Tre giorni di ricovero senza ricevere alcuna cura, con uno spreco di 3000 euro solo per le giornate di degenza, oltre un migliaio per il chemioterapico e i cateteri, tutto materiale mono uso buttato via. E’ il risultato di cinque mesi di attesa, per avere un trattamento medico contro il tumore del fegato. L’odissea è quella di un uomo malato di cancro al fegato, recatosi a marzo scorso, nel reparto di malattie infettive di Galatina, dove sorge un centro dedicato all’epatocarcionoma.
Qui il medico consigliò all’uomo, una seduta di chemioembolizzazione, un trattamento mininvasivo, in grado di bruciare il nodulo maligno, evitando il tradizionale intervento chirurgico, con maggiori benefici per il paziente. La prestazione, sarebbe stata eseguita da un radiologo interventista che, dal “Fazzi” sarebbe giunto a Galatina. Per ben due volte però il medico si é spostato inutilmente. La seduta di chemioembolizzazione, viene rimandata per una disorganizzazione del servizio: manca una sala operatoria disponibile, sia a Lecce che al “Santa Caterina Novella2, dove sono sempre occupate dagli interventi chirurgici, così come gli anestesisti che seguono l’attività operatoria. Non solo, l’apparecchiatura necessaria per la chemioembolizzazione, è in dotazione alla cardiologia galatinese e difficilmente si può spostare nella sala operatoria, anche a Lecce l’angiografo è di fatto inaccessibile per le chemioembolizzazioni, viene infatti usato esclusivamente dalla neuroradiologia.

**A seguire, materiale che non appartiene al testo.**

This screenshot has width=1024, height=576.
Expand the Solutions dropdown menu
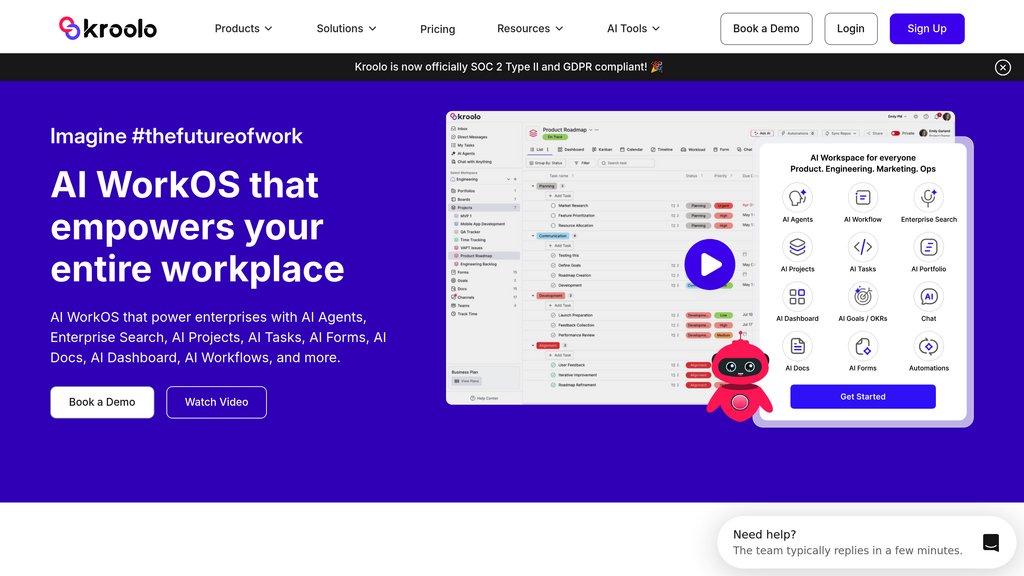[x=346, y=29]
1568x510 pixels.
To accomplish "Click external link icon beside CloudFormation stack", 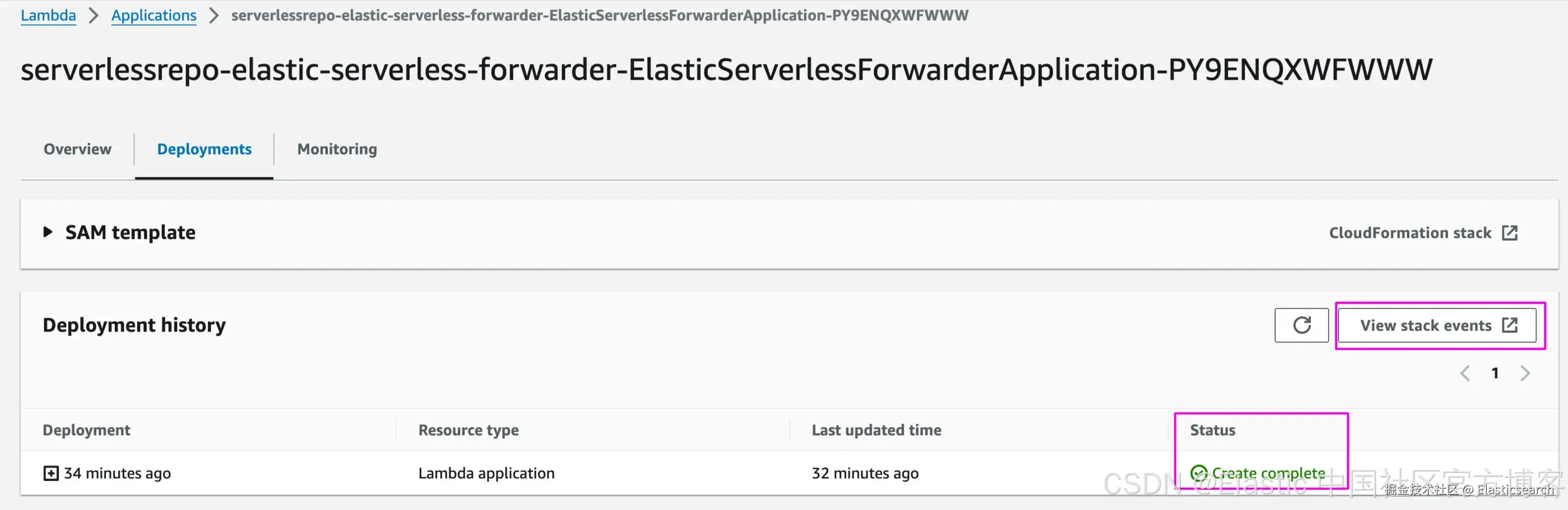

A complicare le cose, la comunicazione del direttore sanitario del nosocomio galatinese, che spiega come per la chemioembolizzazione, occorre la presenza di un infermiere proveniente dall’oncologia, considerato che deve maneggiare un chemioterapico, con eventuali radiazioni. Su questa nota, si allunga ulteriormente l’attesa del paziente, che non riesce ad avere disponibilità immediata di personale. Da aprile quando era stata organizzata la seduta, si arriva ai primi di agosto, quando finalmente viene programmato l’intervento. Il paziente viene ricoverato per tutti gli accertamenti, il giorno successivo alle 8 arriva in sala operatoria, che però risulta occupata per un ora e mezza. Il figlio del degente, va in escandescenza, l’attesa continua e la seduta salta, per l’assenza dell’infermiere che non si presenta, non avendo letto in tempo la comunicazione che lo voleva in sala operatoria. Il ritardo ha buttato circa 4000 euro, quanto due mensilità di un infermiere.